- [THE PROBLEM] Make a verbatim copy of all the records.

- [EXTRACTED RECORDS]
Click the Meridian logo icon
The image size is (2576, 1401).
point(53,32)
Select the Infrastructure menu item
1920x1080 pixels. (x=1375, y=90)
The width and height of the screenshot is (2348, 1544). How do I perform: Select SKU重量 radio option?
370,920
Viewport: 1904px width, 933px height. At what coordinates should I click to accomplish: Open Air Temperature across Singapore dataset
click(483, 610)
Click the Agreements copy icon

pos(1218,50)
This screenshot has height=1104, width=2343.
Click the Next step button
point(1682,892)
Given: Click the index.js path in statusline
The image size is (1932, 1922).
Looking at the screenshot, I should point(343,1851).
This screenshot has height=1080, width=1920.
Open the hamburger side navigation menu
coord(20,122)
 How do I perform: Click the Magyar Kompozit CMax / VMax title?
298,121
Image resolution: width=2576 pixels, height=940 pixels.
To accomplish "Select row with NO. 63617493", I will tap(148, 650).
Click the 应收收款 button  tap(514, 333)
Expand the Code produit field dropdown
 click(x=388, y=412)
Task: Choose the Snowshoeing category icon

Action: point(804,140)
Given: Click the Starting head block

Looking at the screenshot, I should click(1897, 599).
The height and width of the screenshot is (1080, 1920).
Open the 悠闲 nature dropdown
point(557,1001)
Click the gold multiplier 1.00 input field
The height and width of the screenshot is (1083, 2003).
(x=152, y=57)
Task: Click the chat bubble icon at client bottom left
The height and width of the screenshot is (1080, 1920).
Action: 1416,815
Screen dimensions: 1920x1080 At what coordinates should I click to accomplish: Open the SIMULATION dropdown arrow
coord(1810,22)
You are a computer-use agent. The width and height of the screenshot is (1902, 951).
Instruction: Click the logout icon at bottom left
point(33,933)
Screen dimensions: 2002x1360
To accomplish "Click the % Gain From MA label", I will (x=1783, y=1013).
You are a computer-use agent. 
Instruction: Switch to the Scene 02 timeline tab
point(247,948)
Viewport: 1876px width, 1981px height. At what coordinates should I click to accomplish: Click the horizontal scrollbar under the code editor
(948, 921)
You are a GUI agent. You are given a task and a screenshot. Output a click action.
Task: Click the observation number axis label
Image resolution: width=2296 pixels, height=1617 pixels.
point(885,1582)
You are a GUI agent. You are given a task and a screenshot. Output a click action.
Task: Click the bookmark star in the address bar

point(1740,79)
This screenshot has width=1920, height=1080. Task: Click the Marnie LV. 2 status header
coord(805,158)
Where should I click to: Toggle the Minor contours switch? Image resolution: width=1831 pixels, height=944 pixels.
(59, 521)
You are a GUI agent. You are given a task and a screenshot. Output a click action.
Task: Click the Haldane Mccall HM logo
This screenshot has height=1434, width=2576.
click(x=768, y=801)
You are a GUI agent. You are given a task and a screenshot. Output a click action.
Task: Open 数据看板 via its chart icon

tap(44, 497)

- [RESULT OF THE TASK]
Click the Meridian logo icon
The image size is (2576, 1401).
point(53,32)
Select the Infrastructure menu item
1920x1080 pixels. (x=1375, y=90)
The width and height of the screenshot is (2348, 1544). How do I perform: Select SKU重量 radio option?
370,920
Viewport: 1904px width, 933px height. At what coordinates should I click to accomplish: Open Air Temperature across Singapore dataset
click(483, 610)
Click the Agreements copy icon

pos(1218,50)
This screenshot has height=1104, width=2343.
Click the Next step button
point(1682,892)
Given: Click the index.js path in statusline
The image size is (1932, 1922).
Looking at the screenshot, I should point(343,1851).
This screenshot has height=1080, width=1920.
Open the hamburger side navigation menu
coord(20,122)
 How do I perform: Click the Magyar Kompozit CMax / VMax title?
298,121
Image resolution: width=2576 pixels, height=940 pixels.
To accomplish "Select row with NO. 63617493", I will tap(148, 650).
Click the 应收收款 button  tap(514, 333)
Expand the Code produit field dropdown
 click(x=388, y=412)
Task: Choose the Snowshoeing category icon

Action: point(804,140)
Given: Click the Starting head block

Looking at the screenshot, I should click(1897, 599).
The height and width of the screenshot is (1080, 1920).
Open the 悠闲 nature dropdown
point(557,1001)
Click the gold multiplier 1.00 input field
The height and width of the screenshot is (1083, 2003).
(x=152, y=57)
Task: Click the chat bubble icon at client bottom left
The height and width of the screenshot is (1080, 1920).
Action: 1416,815
Screen dimensions: 1920x1080 At what coordinates should I click to accomplish: Open the SIMULATION dropdown arrow
coord(1810,22)
You are a computer-use agent. The width and height of the screenshot is (1902, 951).
Instruction: Click the logout icon at bottom left
point(33,933)
Screen dimensions: 2002x1360
To accomplish "Click the % Gain From MA label", I will (x=1783, y=1013).
You are a computer-use agent. 
Instruction: Switch to the Scene 02 timeline tab
point(247,948)
Viewport: 1876px width, 1981px height. At what coordinates should I click to accomplish: Click the horizontal scrollbar under the code editor
(948, 921)
You are a GUI agent. You are given a task and a screenshot. Output a click action.
Task: Click the observation number axis label
Image resolution: width=2296 pixels, height=1617 pixels.
point(885,1582)
You are a GUI agent. You are given a task and a screenshot. Output a click action.
Task: Click the bookmark star in the address bar

point(1740,79)
This screenshot has width=1920, height=1080. Task: Click the Marnie LV. 2 status header
coord(805,158)
Where should I click to: Toggle the Minor contours switch? Image resolution: width=1831 pixels, height=944 pixels.
(59, 521)
You are a GUI agent. You are given a task and a screenshot. Output a click action.
Task: Click the Haldane Mccall HM logo
This screenshot has height=1434, width=2576.
click(x=768, y=801)
You are a GUI agent. You are given a task and a screenshot. Output a click action.
Task: Open 数据看板 via its chart icon

tap(44, 497)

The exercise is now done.